Reproduce the rows below word for word, starting with the line that contains "Click the 429.83 current price label on axis" and going on through the last row. Leave the pictures out of your answer.

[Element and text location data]
====

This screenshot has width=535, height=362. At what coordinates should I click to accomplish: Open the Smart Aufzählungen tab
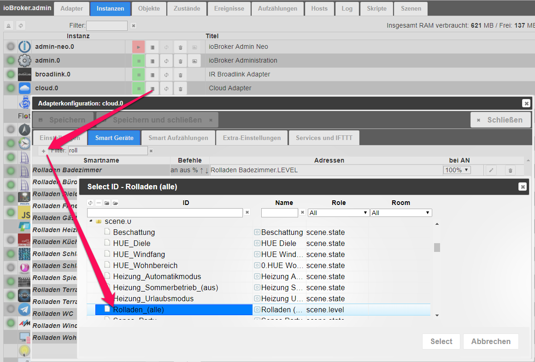click(178, 138)
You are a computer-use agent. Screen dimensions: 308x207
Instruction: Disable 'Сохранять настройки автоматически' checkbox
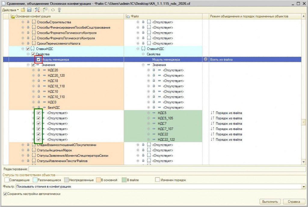[x=5, y=194]
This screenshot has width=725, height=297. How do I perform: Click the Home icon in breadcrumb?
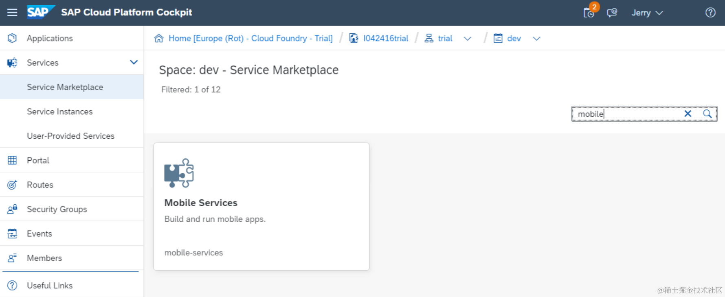[158, 38]
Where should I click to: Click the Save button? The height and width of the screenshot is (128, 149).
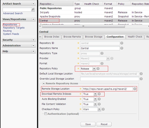click(88, 124)
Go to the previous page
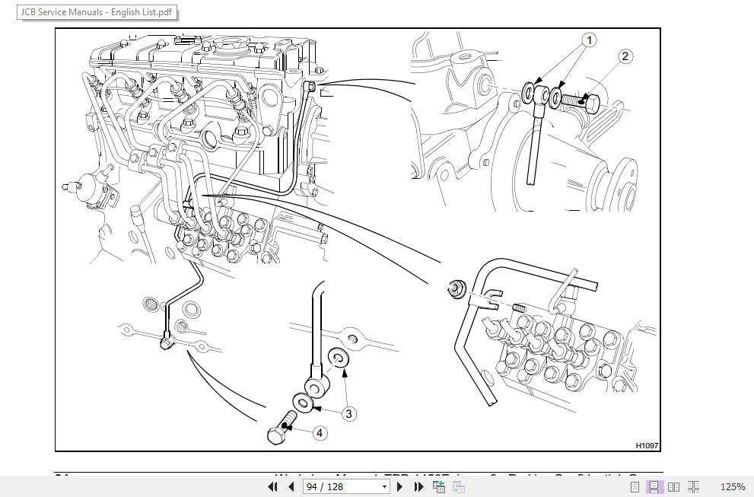 tap(291, 486)
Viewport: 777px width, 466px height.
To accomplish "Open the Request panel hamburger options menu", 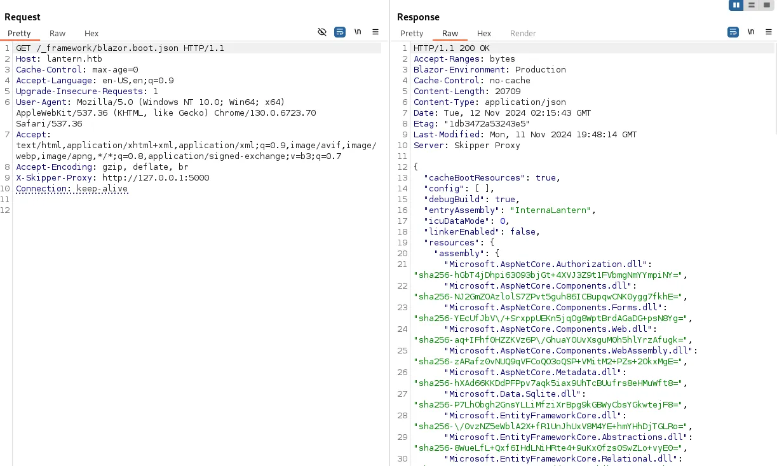I will tap(375, 32).
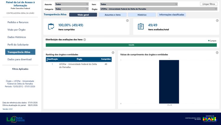Toggle the Cumpre legend marker

[x=209, y=41]
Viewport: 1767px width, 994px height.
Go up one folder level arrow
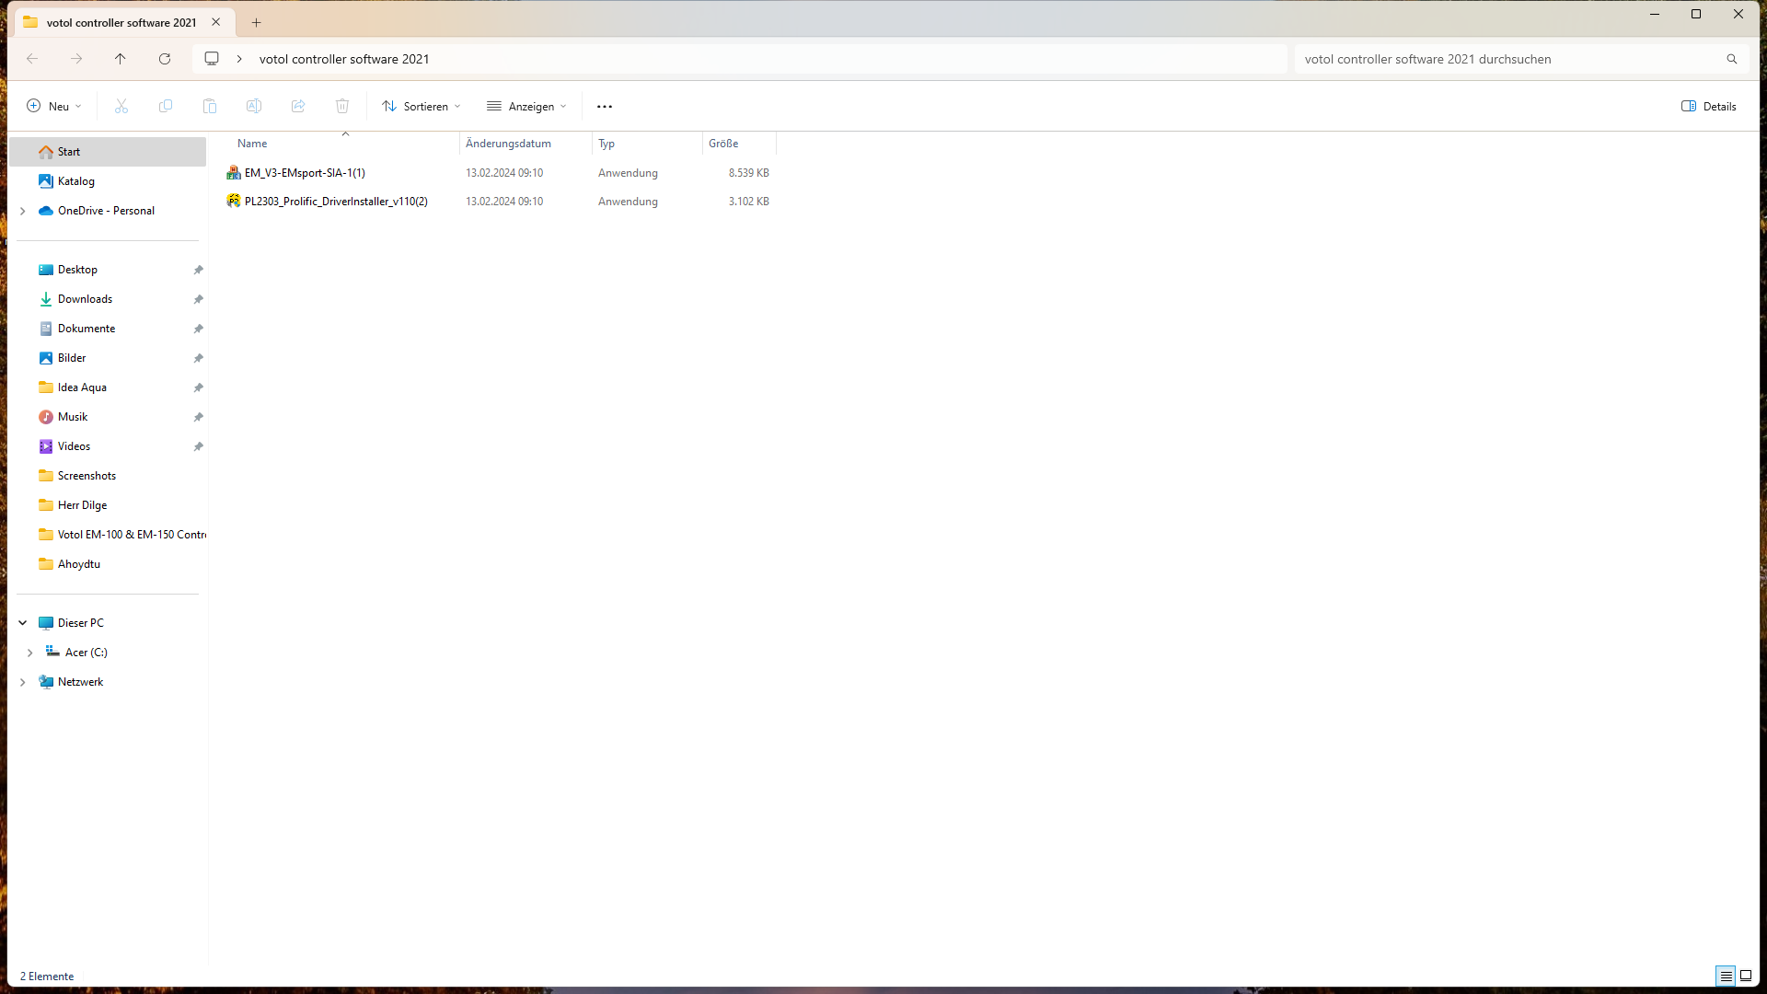tap(121, 59)
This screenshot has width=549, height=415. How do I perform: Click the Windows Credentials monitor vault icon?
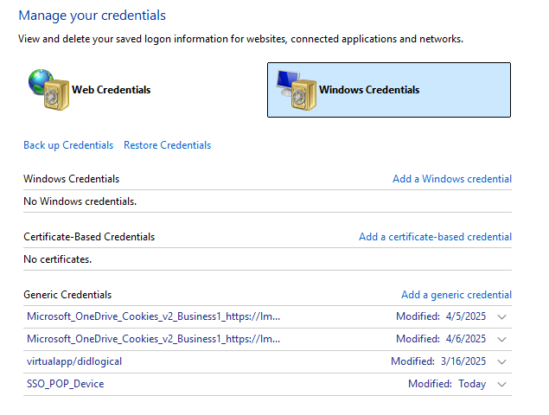point(295,90)
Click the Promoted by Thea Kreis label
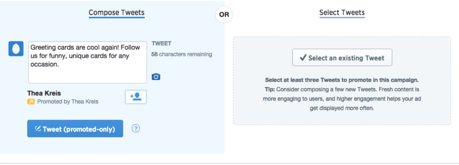459x165 pixels. click(x=68, y=102)
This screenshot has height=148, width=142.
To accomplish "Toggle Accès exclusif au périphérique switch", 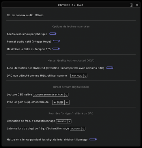I will [53, 34].

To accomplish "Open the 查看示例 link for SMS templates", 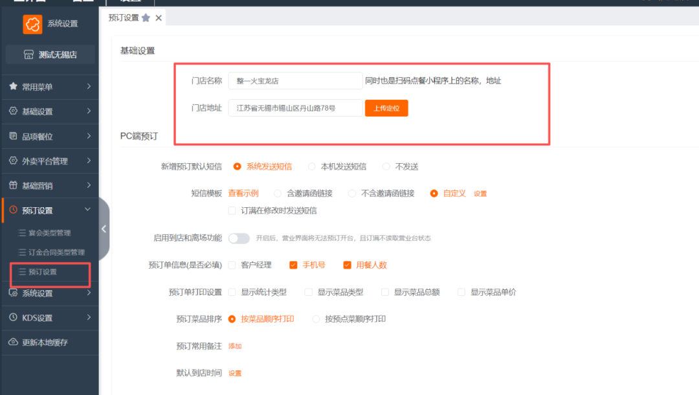I will [x=243, y=193].
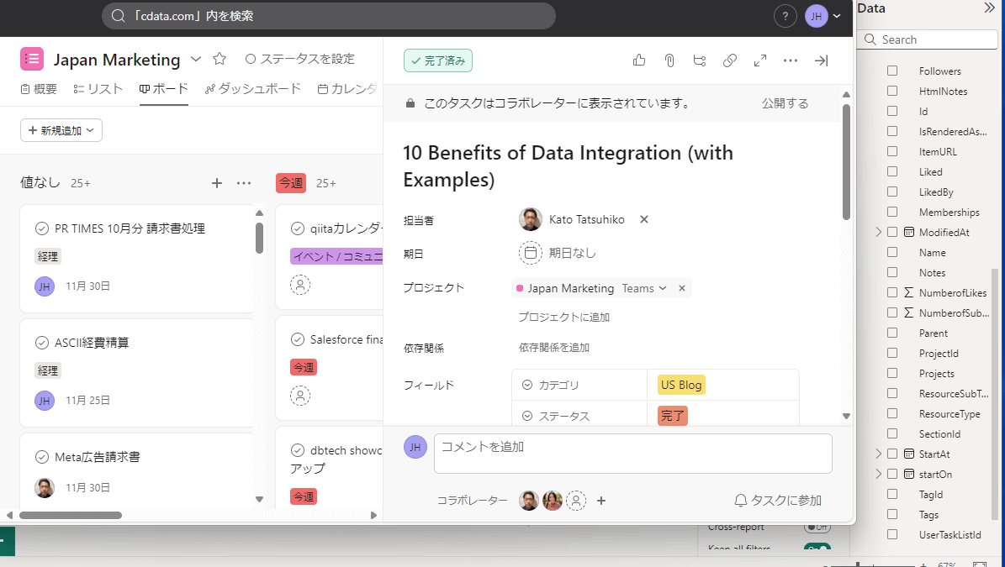
Task: Star the Japan Marketing project
Action: [x=220, y=59]
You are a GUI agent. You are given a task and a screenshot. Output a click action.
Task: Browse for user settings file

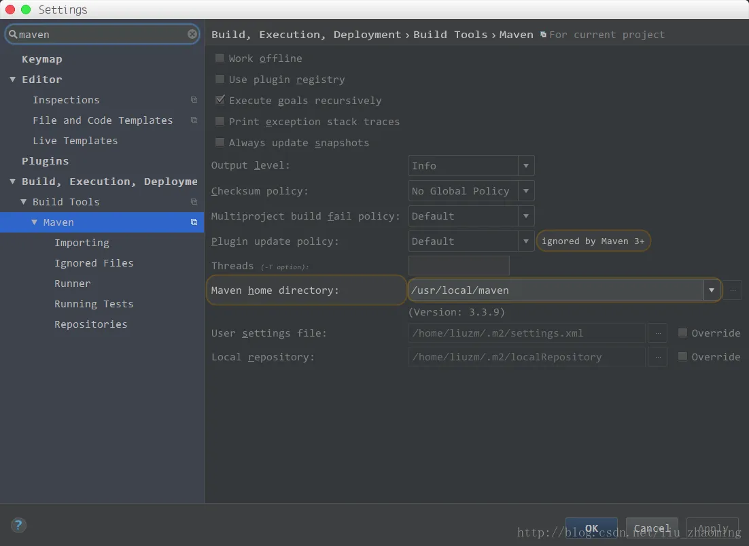coord(657,333)
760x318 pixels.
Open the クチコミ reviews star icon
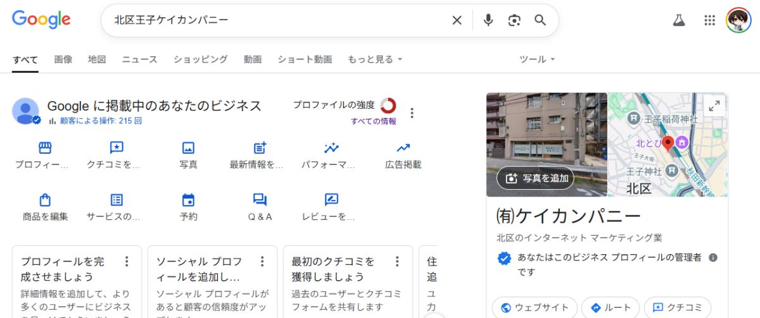[117, 148]
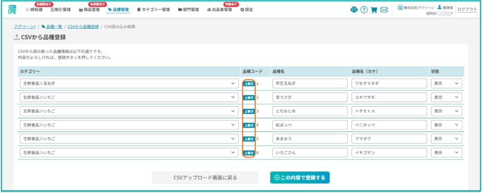Open help via question mark icon
The width and height of the screenshot is (482, 193).
pyautogui.click(x=364, y=10)
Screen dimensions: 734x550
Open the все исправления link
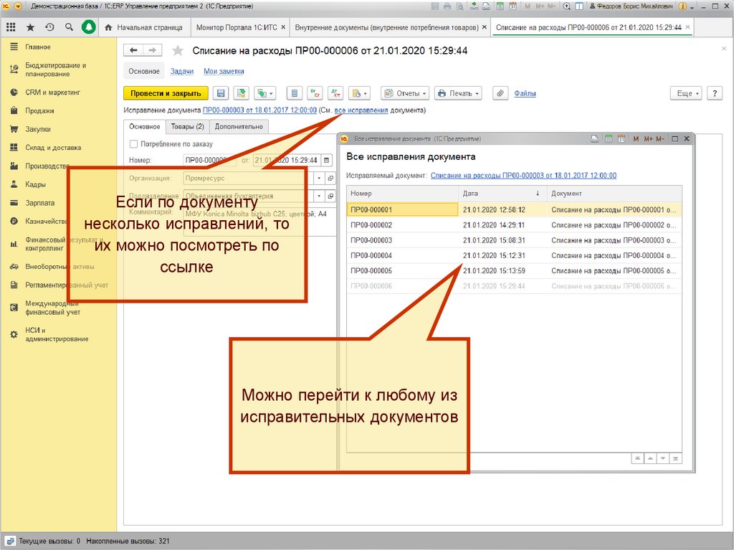pyautogui.click(x=361, y=110)
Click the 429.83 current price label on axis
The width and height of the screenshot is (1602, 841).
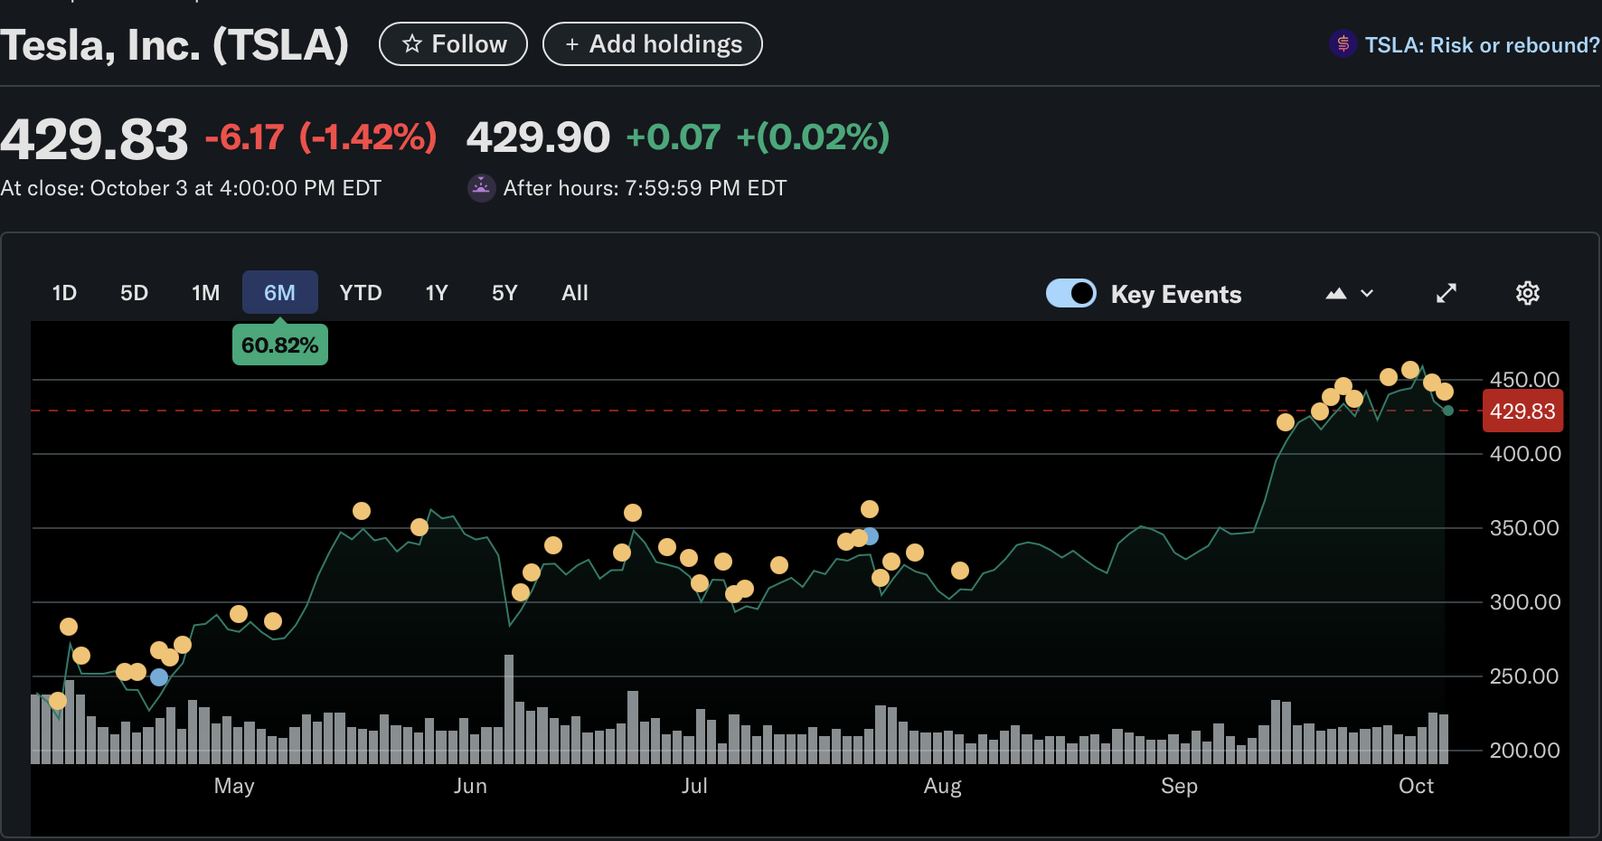coord(1522,411)
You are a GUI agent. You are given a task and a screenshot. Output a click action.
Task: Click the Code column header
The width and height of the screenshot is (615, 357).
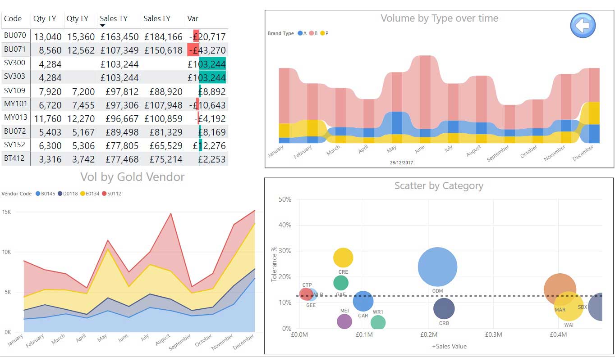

====

> **EXERCISE SOLUTION**:
Click the 429.83 current price label on axis
The width and height of the screenshot is (1602, 841).
coord(1522,411)
You are a GUI agent. You are given a task and a screenshot. Output a click action.
Task: Click the Code column header
The width and height of the screenshot is (615, 357).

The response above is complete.